▶ [WHAT THIS TASK INVOLVES] Reproduce, exactly, the lines of the material below from the line containing "At what coordinates should I click to accomplish: Click" through the line containing "You are a GUI", with both end lines included and nothing else.

····················

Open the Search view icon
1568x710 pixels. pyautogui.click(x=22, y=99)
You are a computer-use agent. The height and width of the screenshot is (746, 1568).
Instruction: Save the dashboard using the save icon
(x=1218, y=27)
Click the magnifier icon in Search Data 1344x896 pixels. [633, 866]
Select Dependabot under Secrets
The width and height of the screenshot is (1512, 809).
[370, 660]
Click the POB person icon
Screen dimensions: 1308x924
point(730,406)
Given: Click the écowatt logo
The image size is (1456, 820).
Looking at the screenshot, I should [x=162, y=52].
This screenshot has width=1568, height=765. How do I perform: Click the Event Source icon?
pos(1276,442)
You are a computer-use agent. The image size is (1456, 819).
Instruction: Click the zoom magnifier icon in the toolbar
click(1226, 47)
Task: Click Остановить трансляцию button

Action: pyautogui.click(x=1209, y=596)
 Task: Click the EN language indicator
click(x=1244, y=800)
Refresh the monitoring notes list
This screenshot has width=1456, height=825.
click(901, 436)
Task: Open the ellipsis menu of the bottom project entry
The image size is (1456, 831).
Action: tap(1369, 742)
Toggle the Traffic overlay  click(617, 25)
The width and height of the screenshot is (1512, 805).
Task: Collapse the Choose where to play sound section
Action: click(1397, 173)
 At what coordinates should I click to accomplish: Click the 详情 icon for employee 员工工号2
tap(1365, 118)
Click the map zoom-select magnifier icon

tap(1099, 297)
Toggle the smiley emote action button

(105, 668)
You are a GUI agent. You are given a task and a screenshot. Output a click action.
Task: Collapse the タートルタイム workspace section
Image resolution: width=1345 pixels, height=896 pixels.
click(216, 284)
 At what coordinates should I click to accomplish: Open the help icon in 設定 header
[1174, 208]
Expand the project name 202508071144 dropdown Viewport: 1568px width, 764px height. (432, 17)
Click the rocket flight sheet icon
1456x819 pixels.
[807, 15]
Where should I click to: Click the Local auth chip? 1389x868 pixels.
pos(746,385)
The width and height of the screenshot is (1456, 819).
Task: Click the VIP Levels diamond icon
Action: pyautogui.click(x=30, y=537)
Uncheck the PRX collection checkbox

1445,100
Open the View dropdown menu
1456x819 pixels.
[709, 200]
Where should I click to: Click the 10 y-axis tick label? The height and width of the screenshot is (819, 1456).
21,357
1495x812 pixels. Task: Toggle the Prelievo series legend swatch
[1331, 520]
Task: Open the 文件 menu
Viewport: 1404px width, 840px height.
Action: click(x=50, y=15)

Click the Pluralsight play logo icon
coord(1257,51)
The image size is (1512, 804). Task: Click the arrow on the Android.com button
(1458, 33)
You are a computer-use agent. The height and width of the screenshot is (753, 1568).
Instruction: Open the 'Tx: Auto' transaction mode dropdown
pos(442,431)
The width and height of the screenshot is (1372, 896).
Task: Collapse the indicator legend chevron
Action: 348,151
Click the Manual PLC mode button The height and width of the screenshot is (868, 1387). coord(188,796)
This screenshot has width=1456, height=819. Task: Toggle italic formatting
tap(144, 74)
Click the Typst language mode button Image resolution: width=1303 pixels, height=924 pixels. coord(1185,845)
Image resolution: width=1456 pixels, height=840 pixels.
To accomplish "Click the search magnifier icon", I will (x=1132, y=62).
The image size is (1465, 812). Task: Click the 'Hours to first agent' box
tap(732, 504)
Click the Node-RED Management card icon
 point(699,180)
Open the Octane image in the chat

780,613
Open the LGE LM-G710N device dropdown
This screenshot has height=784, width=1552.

····················

▶ [RESPONSE BELOW]
 At what coordinates should I click to accomplish: Click the 详情 icon for employee 员工工号2
tap(1365, 118)
Click the map zoom-select magnifier icon

tap(1099, 297)
Toggle the smiley emote action button

(105, 668)
You are a GUI agent. You are given a task and a screenshot. Output a click action.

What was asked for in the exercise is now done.